- [EXERCISE INSTRUCTIONS]:
(a) In the passage about Lorraine Hansberry, in what year did she write two open letters for "The Ladder"?
(b) Continue the passage about Lorraine Hansberry from its final sentence.

-- TEXT FOR ANALYSIS follows --

In the waning years of Lorraine Hansberry’s life, she divorced her husband Robert Nemiroff, a steady source of support in her writing endeavors, when she came to terms with her lesbian sexuality. Hansberry understood very well that lesbian women were presumed psychologically ill by the establishment. She understood that any open acknowledgment of her sexuality could lead to immense professional, social and physical danger. Yet in 1957, she wrote two fiercely worded open letters on the oppression of Lesbian and Gay people for the lesbian woman publication, “The Ladder”. “The Ladder” made a regular practice of anonymously publishing open letters; Hansberry’s name wasn’t printed. But her next two plays, “The Sign in Sidney Brustein’s Window” and “Les Blancs” (published posthumously), began exploring such gay and lesbian themes head on.

-- TEXT FOR ANALYSIS concluded --
-- EXTRACTED INFORMATION follows --

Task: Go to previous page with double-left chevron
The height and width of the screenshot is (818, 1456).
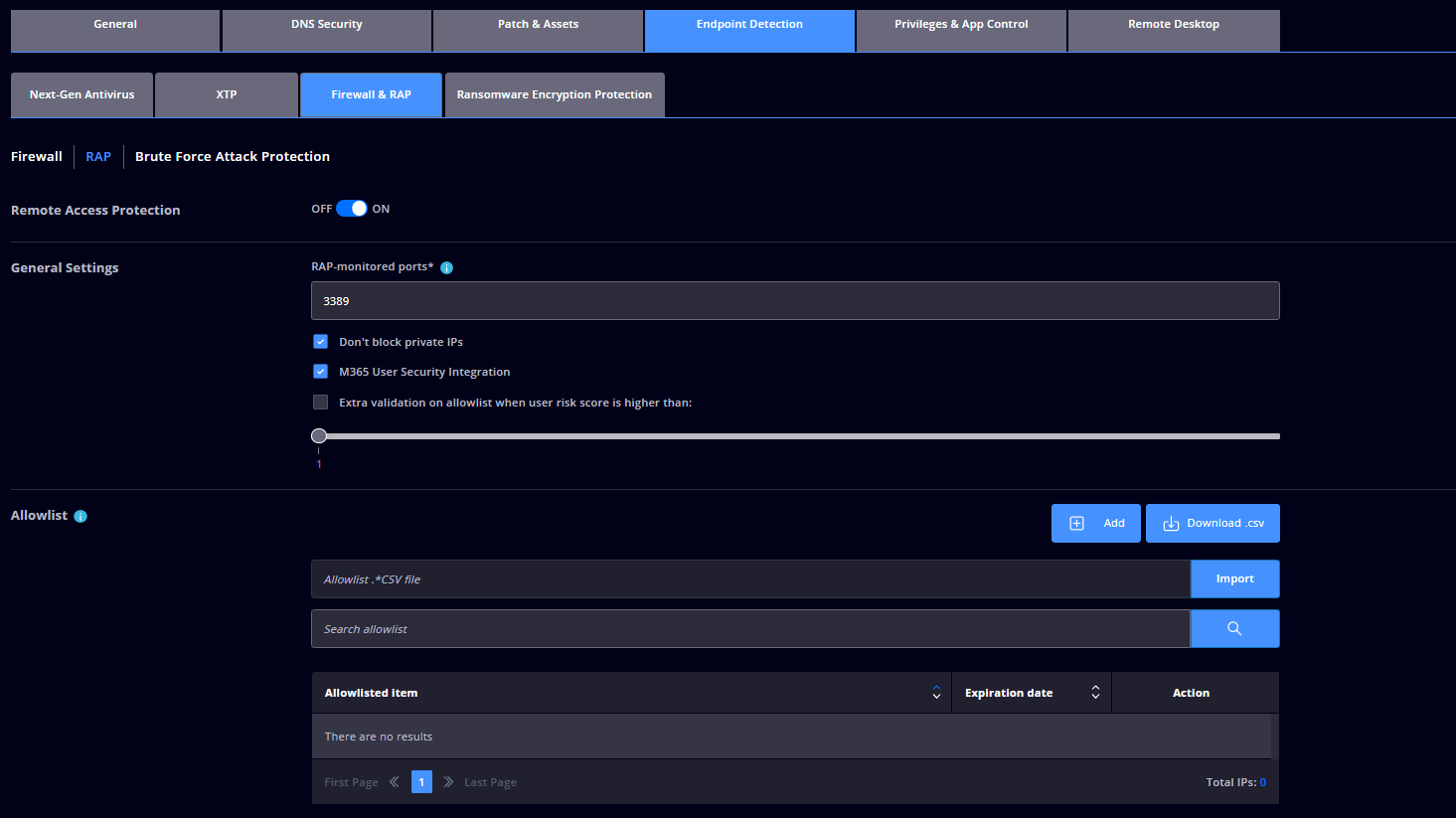Action: 395,782
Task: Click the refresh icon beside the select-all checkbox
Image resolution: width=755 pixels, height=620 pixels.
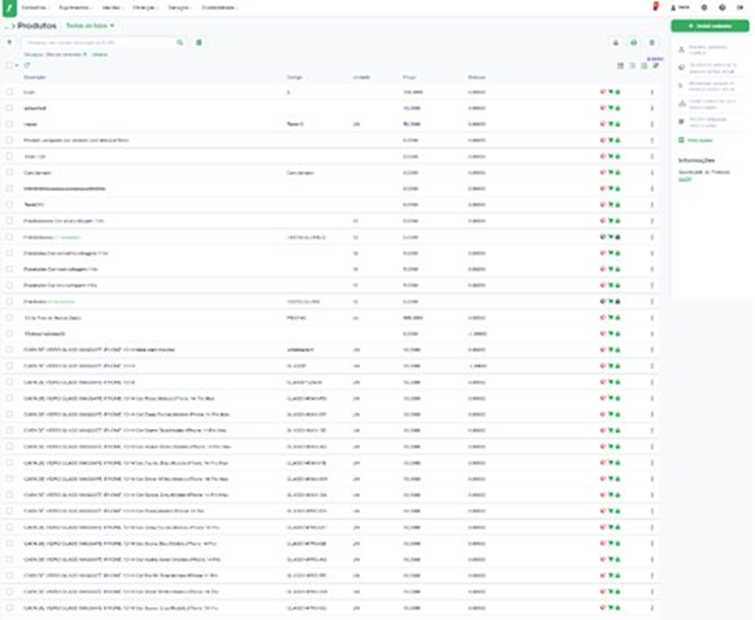Action: (27, 65)
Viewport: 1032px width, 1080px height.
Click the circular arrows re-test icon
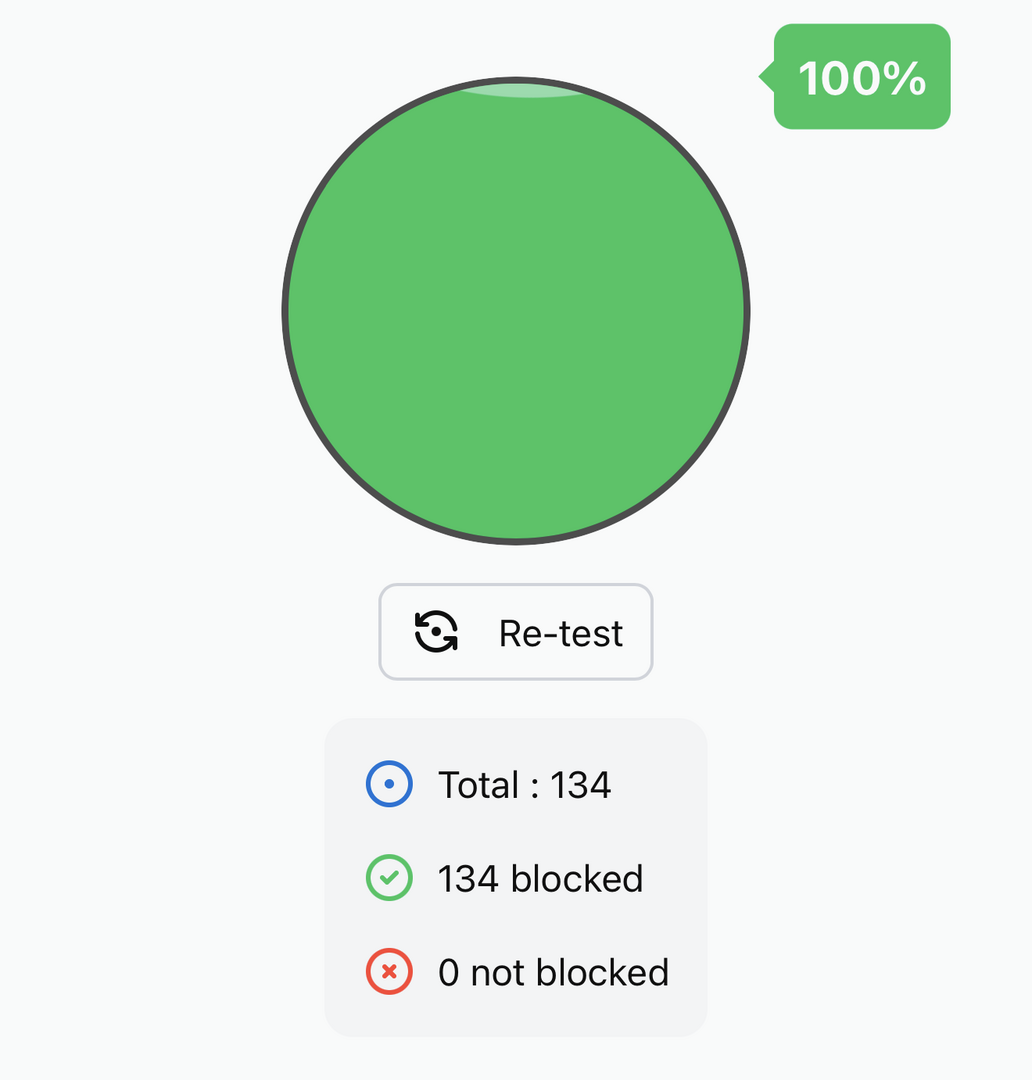coord(436,632)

-- EXTRACTED INFORMATION concluded --

- [ANSWERS TO THE TASKS]:
(a) 1957

(b)
When I began pulling this post together, I knew I’d mention that both of my subjects had been taken tragically, and far too early – one by pancreatic cancer and the other by a sawed-off shotgun. But then I began to think that we’d lost each as a result of a kind of malignant cancer, brought to bear by intolerant establishments and cultures that gnawed away at the lives of our bright prophets – these brilliant, truth-telling soothsayers – who were ripped away from us just as they began to come into their own.

We missed the burgeoning evolution of two young voices – one strident, the other subtly insistent – sent to urge us toward a more decent, upright and gallant walk.

A walk more like theirs’.

If they were here today, we could thank them for that walk. And we could thank them for having the courage to stand alone and lead by example.

But now only their words remain.

As it happens, Malcolm X was among the 600 mourners at Lorraine Hansberry’s funeral on January 15, 1965 – a day after his own wedding anniversary. At 34, Hansberry had lost her battle with cancer 3 days before.

Little more than a month later, on February 21, 1965, 39-year-old Malcolm X himself died at the hands of an assassin. 30,000 mourners are said to have filed past his casket, while more than 1000 packed into a church to hear “our shining black prince" eulogized. Months later, the city of Watts burned, and with it, it must have seemed, the hope of an generation.

Little more than 3 years later, the assassination of Dr. Martin Luther King, Jr. would shake that generation once more.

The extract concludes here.